▸ Work required
Please express the lines as a two-column CSV with the headers text and answer, one row for each text paired with its answer. Begin at the line that has "Click the heart favorite icon" and stop after the line that has "click(634, 905)", putting each field in quotes and turning line breaks into spaces.

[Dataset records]
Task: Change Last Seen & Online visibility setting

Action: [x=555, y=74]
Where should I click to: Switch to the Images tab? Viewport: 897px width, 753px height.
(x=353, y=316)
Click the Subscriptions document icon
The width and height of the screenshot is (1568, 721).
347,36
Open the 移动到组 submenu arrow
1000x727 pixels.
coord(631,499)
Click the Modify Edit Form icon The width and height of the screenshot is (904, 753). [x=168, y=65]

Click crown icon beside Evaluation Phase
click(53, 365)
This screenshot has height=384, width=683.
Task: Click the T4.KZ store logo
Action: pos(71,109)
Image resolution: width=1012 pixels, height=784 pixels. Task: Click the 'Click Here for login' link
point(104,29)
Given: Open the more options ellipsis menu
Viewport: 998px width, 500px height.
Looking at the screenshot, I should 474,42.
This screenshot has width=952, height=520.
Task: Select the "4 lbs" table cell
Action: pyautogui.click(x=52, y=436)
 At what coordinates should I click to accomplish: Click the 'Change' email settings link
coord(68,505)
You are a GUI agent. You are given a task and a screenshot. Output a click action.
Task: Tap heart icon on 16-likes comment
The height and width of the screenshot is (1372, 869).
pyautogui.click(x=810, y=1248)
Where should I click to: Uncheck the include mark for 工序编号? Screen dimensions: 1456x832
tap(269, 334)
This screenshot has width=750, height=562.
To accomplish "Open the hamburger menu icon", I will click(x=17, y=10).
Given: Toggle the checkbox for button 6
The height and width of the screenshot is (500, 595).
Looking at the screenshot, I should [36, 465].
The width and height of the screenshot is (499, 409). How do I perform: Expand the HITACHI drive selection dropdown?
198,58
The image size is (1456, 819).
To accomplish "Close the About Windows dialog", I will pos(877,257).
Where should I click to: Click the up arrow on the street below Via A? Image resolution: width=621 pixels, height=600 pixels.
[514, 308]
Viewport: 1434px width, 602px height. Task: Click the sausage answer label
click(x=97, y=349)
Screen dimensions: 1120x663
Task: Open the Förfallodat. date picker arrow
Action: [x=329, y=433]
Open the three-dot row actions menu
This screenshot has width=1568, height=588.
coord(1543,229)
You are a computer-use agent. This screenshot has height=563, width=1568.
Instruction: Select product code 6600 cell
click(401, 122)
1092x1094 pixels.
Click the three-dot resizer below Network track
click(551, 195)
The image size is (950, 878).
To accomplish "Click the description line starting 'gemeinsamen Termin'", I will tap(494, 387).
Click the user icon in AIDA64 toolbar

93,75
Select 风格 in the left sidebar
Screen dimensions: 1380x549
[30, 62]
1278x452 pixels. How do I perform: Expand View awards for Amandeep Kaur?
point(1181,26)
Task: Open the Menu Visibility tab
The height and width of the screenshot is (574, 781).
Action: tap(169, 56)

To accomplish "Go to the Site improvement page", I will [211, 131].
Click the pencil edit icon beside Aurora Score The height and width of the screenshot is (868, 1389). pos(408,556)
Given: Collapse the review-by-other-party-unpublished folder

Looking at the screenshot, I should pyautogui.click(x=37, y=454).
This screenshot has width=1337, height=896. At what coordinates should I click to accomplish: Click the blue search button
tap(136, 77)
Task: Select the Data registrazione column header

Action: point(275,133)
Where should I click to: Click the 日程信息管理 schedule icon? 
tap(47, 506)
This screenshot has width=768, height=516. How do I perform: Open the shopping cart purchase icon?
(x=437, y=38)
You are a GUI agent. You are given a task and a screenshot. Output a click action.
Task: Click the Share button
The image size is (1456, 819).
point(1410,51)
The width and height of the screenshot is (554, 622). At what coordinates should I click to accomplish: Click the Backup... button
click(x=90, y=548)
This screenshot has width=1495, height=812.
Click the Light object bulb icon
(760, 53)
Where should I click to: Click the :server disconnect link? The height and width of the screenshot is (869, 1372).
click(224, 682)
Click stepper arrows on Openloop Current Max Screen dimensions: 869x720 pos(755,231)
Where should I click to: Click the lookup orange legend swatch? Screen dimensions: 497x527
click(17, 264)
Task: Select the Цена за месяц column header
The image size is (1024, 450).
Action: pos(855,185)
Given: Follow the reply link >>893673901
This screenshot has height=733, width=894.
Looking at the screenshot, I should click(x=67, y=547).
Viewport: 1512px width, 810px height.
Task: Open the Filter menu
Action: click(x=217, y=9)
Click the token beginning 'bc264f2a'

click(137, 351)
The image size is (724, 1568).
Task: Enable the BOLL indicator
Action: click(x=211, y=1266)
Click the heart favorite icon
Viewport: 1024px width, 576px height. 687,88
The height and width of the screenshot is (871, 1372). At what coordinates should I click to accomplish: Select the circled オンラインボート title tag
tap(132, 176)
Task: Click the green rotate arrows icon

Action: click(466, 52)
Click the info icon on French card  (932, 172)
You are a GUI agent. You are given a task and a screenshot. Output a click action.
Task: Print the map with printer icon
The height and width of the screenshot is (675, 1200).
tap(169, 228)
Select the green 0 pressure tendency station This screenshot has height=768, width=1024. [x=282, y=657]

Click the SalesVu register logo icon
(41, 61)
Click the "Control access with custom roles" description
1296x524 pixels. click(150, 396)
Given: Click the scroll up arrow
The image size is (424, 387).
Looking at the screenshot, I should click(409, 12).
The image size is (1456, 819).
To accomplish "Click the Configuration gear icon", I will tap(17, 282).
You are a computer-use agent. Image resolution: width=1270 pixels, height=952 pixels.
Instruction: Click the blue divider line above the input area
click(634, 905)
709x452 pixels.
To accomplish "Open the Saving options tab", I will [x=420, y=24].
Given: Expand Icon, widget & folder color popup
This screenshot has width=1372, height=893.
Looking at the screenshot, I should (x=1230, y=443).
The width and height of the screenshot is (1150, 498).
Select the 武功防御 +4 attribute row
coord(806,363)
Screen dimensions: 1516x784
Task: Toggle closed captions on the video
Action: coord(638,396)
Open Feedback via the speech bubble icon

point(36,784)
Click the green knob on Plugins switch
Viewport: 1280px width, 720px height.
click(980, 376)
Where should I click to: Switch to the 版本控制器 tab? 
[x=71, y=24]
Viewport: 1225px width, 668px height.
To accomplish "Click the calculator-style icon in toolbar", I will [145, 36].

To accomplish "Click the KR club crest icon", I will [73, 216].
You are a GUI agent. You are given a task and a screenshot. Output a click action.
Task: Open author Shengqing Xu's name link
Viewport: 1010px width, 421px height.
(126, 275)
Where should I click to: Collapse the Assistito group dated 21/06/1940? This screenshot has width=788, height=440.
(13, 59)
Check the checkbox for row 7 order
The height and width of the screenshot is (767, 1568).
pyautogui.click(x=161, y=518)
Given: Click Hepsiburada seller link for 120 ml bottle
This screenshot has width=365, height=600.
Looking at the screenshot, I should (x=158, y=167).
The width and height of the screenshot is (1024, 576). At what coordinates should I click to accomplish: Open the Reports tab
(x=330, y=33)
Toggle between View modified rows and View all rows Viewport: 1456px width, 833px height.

▸ Complete response
text,answer
"Click the heart favorite icon","Viewport: 1024px width, 576px height. 687,88"
"The height and width of the screenshot is (871, 1372). At what coordinates should I click to accomplish: Select the circled オンラインボート title tag","tap(132, 176)"
"Task: Click the green rotate arrows icon","Action: click(466, 52)"
"Click the info icon on French card","(932, 172)"
"You are a GUI agent. You are given a task and a screenshot. Output a click action. Task: Print the map with printer icon The height and width of the screenshot is (675, 1200).","tap(169, 228)"
"Select the green 0 pressure tendency station This screenshot has height=768, width=1024.","[x=282, y=657]"
"Click the SalesVu register logo icon","(41, 61)"
"Click the ""Control access with custom roles"" description","1296x524 pixels. click(150, 396)"
"Given: Click the scroll up arrow The image size is (424, 387).","Looking at the screenshot, I should click(409, 12)."
"The image size is (1456, 819). To accomplish ""Click the Configuration gear icon"",","I will tap(17, 282)."
"You are a computer-use agent. Image resolution: width=1270 pixels, height=952 pixels. Instruction: Click the blue divider line above the input area","click(634, 905)"